--- Stored records ---
======
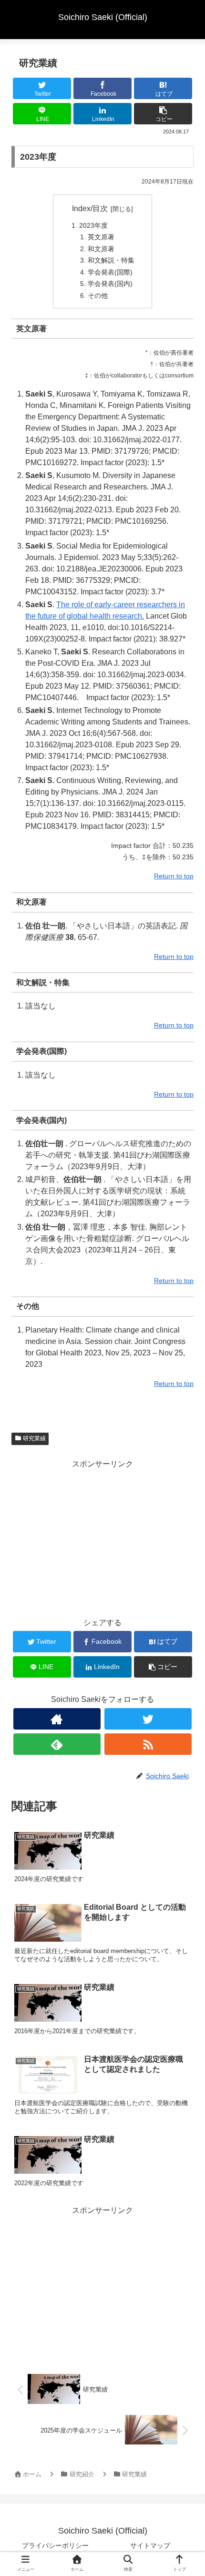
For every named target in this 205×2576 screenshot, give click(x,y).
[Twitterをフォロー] (148, 1719)
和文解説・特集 (111, 260)
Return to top (174, 876)
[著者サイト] (57, 1719)
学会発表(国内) (110, 283)
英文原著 (101, 237)
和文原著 (101, 249)
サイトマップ (150, 2545)
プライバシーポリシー (55, 2545)
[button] (184, 1473)
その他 (98, 295)
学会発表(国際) (110, 272)
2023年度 (93, 225)
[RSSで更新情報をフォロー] (148, 1744)
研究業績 (33, 1438)
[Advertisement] (102, 1538)
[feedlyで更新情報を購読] (57, 1744)
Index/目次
======
--- What the task asks ---
Extract the lines above from the one containing "2023年度 (93, 225)" to the last line, both included, exactly as written.

--- The completed task ---
2023年度 (93, 225)
[RSSで更新情報をフォロー] (148, 1744)
研究業績 (33, 1438)
[Advertisement] (102, 1538)
[feedlyで更新情報を購読] (57, 1744)
Index/目次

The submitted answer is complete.